Stored dataset items:
-*-*-

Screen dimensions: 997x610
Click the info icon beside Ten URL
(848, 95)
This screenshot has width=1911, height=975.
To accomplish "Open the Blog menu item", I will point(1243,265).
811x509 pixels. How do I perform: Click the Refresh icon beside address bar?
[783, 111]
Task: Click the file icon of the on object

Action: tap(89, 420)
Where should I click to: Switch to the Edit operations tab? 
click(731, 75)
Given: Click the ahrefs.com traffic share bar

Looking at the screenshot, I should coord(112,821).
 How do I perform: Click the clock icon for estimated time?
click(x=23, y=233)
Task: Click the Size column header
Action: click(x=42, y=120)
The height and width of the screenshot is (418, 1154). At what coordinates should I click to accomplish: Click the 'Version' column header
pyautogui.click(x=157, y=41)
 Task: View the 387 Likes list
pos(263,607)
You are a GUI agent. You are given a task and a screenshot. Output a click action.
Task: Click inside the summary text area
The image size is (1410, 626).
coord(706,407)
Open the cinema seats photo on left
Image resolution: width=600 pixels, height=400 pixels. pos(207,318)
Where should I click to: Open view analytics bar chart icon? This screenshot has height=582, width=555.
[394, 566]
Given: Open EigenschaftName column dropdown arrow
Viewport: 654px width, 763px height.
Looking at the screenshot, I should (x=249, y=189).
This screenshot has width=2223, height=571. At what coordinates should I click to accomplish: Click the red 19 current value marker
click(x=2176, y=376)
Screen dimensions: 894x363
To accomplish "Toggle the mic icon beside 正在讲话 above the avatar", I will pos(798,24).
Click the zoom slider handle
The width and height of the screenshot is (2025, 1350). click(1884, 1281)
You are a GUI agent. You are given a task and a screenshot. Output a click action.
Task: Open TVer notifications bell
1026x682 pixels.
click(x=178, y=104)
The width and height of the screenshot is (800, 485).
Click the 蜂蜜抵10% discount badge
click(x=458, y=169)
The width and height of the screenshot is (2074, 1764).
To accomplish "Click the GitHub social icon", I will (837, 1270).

-*-*-

Aim
Copy out every one of the entries above word for word, preserving each line as it appears.

Written answer
Screen dimensions: 997x610
Click the info icon beside Ten URL
(848, 95)
This screenshot has width=1911, height=975.
To accomplish "Open the Blog menu item", I will point(1243,265).
811x509 pixels. How do I perform: Click the Refresh icon beside address bar?
[783, 111]
Task: Click the file icon of the on object

Action: tap(89, 420)
Where should I click to: Switch to the Edit operations tab? 
click(731, 75)
Given: Click the ahrefs.com traffic share bar

Looking at the screenshot, I should coord(112,821).
 How do I perform: Click the clock icon for estimated time?
click(x=23, y=233)
Task: Click the Size column header
Action: click(x=42, y=120)
The height and width of the screenshot is (418, 1154). At what coordinates should I click to accomplish: Click the 'Version' column header
pyautogui.click(x=157, y=41)
 Task: View the 387 Likes list
pos(263,607)
You are a GUI agent. You are given a task and a screenshot. Output a click action.
Task: Click inside the summary text area
The image size is (1410, 626).
coord(706,407)
Open the cinema seats photo on left
Image resolution: width=600 pixels, height=400 pixels. pos(207,318)
Where should I click to: Open view analytics bar chart icon? This screenshot has height=582, width=555.
[394, 566]
Given: Open EigenschaftName column dropdown arrow
Viewport: 654px width, 763px height.
Looking at the screenshot, I should (x=249, y=189).
This screenshot has width=2223, height=571. At what coordinates should I click to accomplish: Click the red 19 current value marker
click(x=2176, y=376)
Screen dimensions: 894x363
To accomplish "Toggle the mic icon beside 正在讲话 above the avatar", I will pos(798,24).
Click the zoom slider handle
The width and height of the screenshot is (2025, 1350). click(1884, 1281)
You are a GUI agent. You are given a task and a screenshot. Output a click action.
Task: Open TVer notifications bell
1026x682 pixels.
click(x=178, y=104)
The width and height of the screenshot is (800, 485).
Click the 蜂蜜抵10% discount badge
click(x=458, y=169)
The width and height of the screenshot is (2074, 1764).
To accomplish "Click the GitHub social icon", I will (837, 1270).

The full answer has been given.